(Do this)
Return every one of the following rows word for word, leaving out the pictures.

BEGIN

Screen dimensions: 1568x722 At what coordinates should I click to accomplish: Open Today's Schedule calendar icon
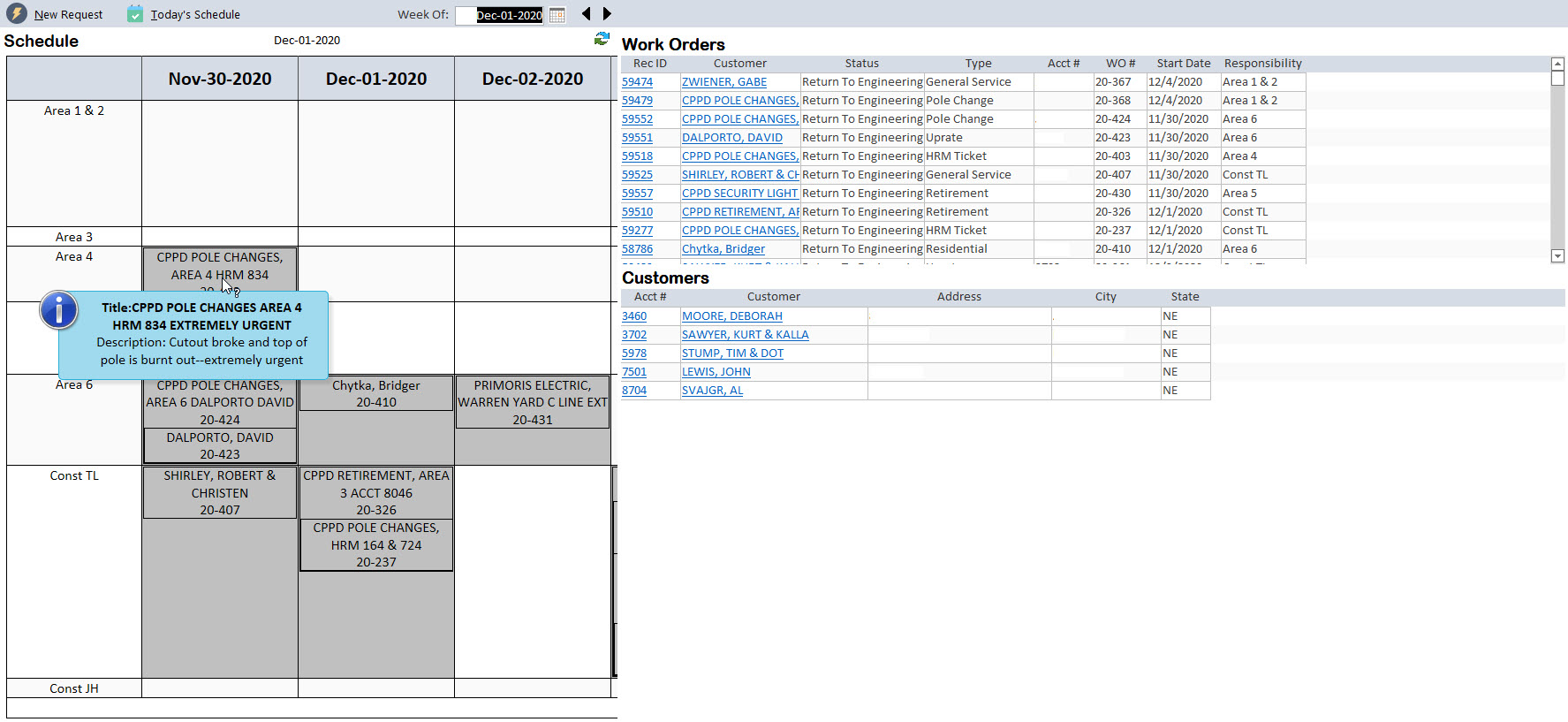[134, 14]
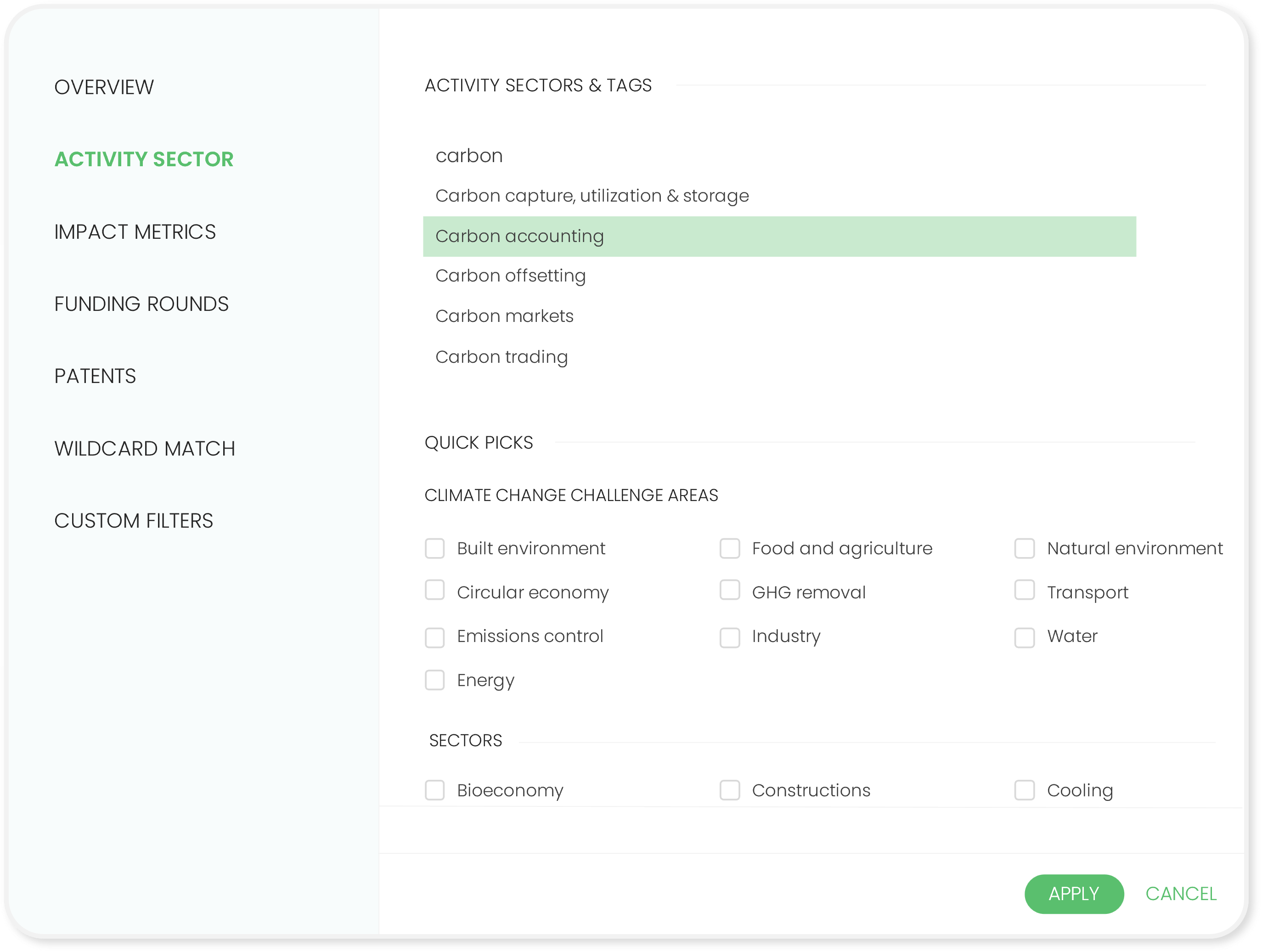Screen dimensions: 1262x952
Task: Enable the Energy filter
Action: [435, 680]
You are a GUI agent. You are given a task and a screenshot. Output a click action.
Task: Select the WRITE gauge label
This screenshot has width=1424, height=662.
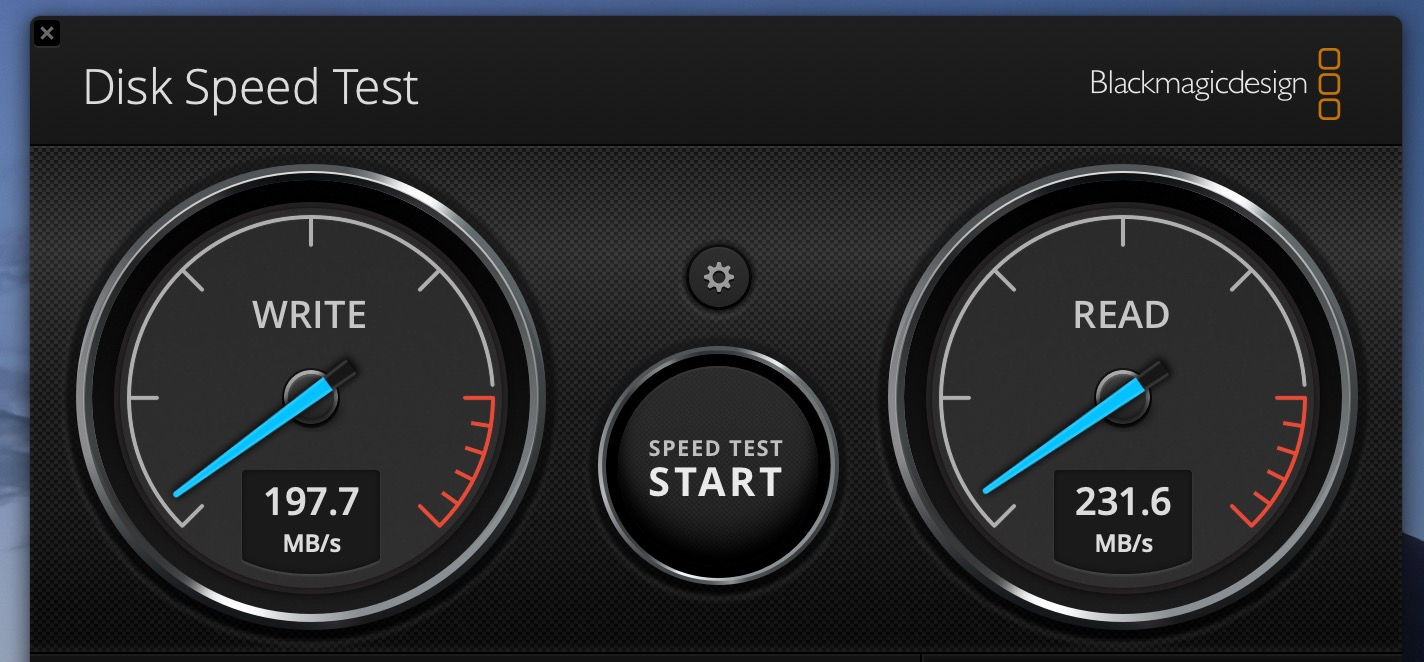click(x=309, y=315)
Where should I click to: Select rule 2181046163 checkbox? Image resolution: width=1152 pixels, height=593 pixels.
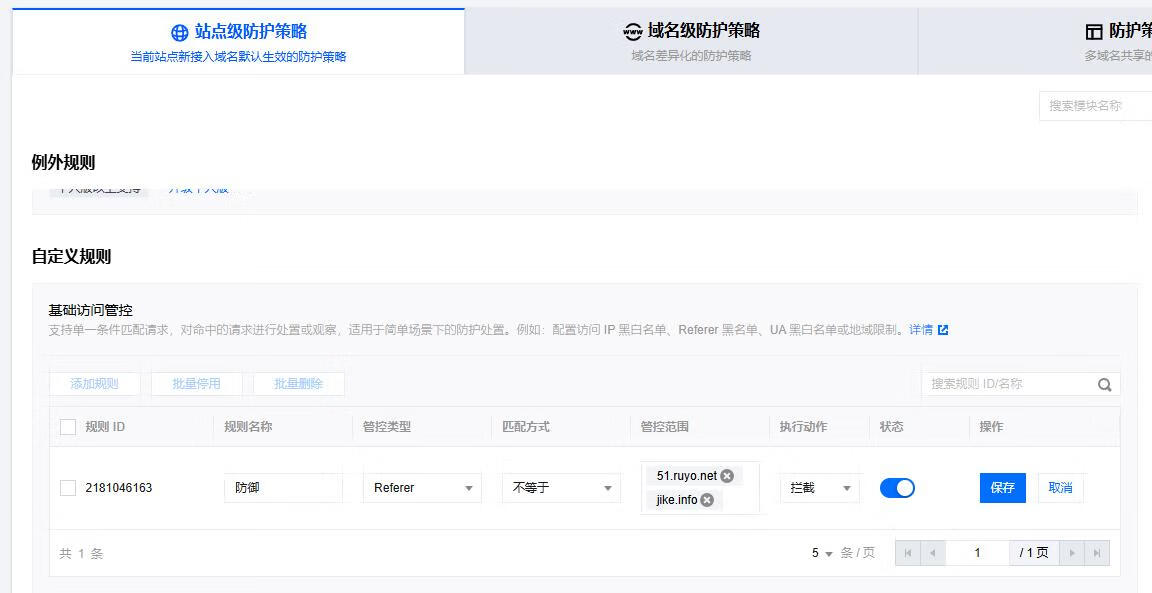(68, 488)
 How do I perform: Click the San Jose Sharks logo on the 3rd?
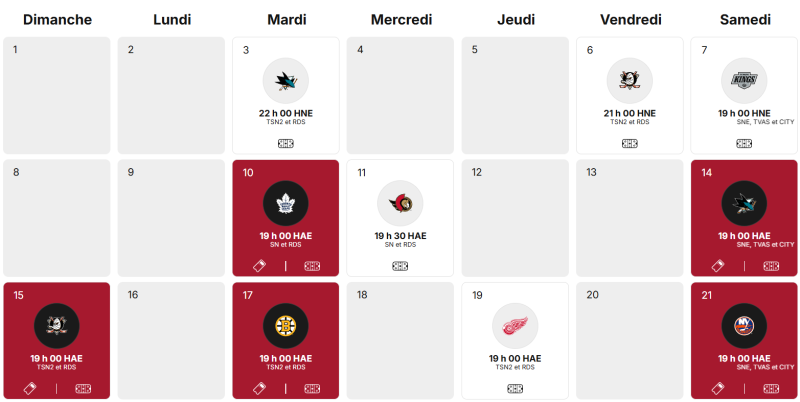pyautogui.click(x=286, y=80)
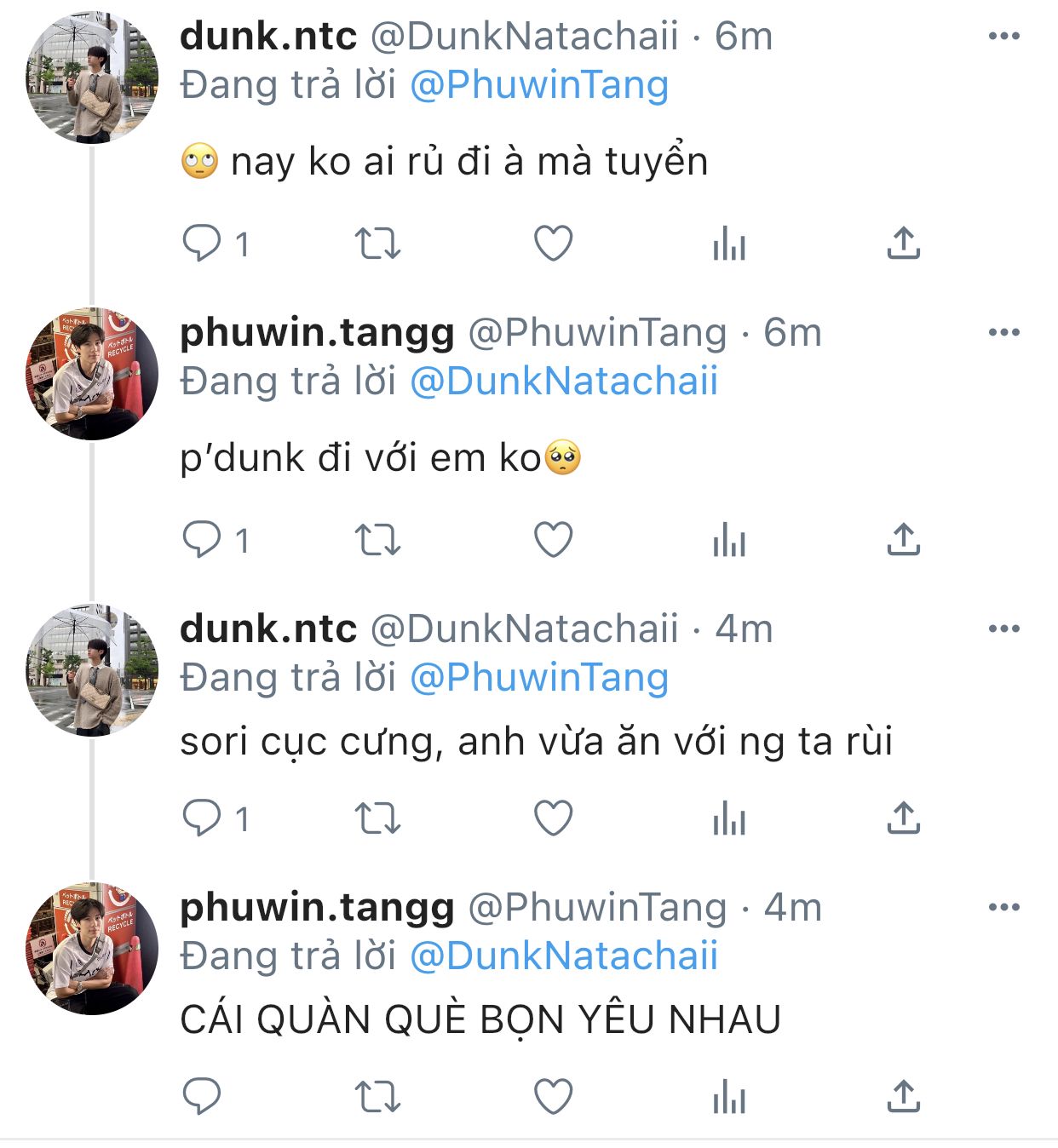Open phuwin.tangg's avatar on the last tweet
This screenshot has width=1058, height=1148.
91,949
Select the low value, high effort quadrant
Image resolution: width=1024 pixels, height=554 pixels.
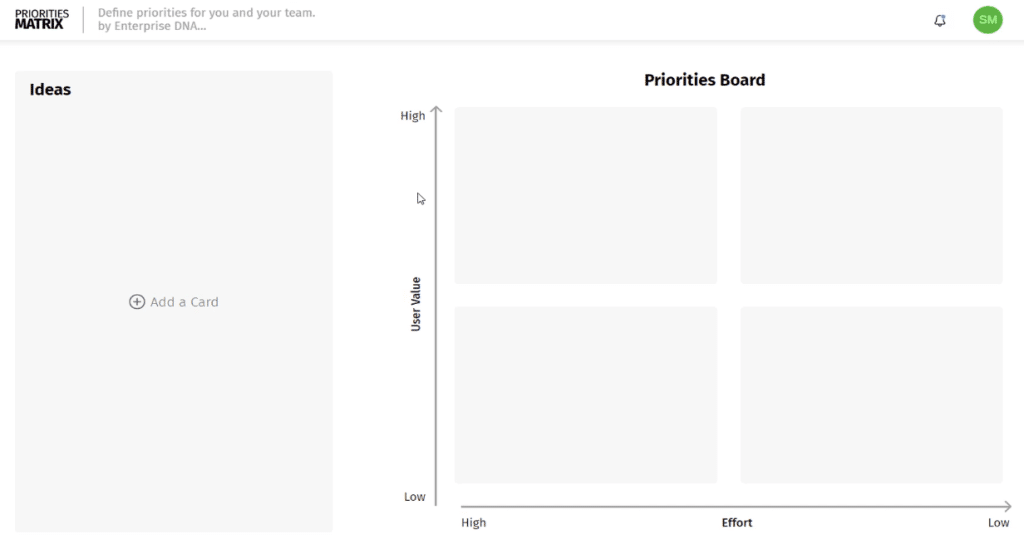coord(586,395)

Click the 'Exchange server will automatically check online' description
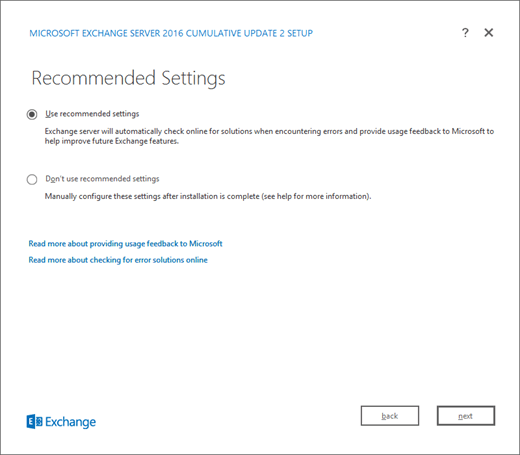tap(269, 136)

END

(Final result)
Screen dimensions: 1568x722 At what coordinates should I click to accomplish: Open Today's Schedule calendar icon
[134, 14]
Screen dimensions: 1262x952
Task: Enable the Energy filter
Action: [435, 680]
You are a GUI agent. You are given a task and a screenshot. Output a click action.
Task: Select the WRITE gauge label
This screenshot has width=1424, height=662.
click(x=309, y=315)
Where should I click to: Select rule 2181046163 checkbox? Image resolution: width=1152 pixels, height=593 pixels.
(68, 488)
 How do I perform: Click the San Jose Sharks logo on the 3rd?
pyautogui.click(x=286, y=80)
Open phuwin.tangg's avatar on the last tweet
This screenshot has width=1058, height=1148.
91,949
Select the low value, high effort quadrant
Image resolution: width=1024 pixels, height=554 pixels.
coord(586,395)

Click the 'Exchange server will automatically check online' description
tap(269, 136)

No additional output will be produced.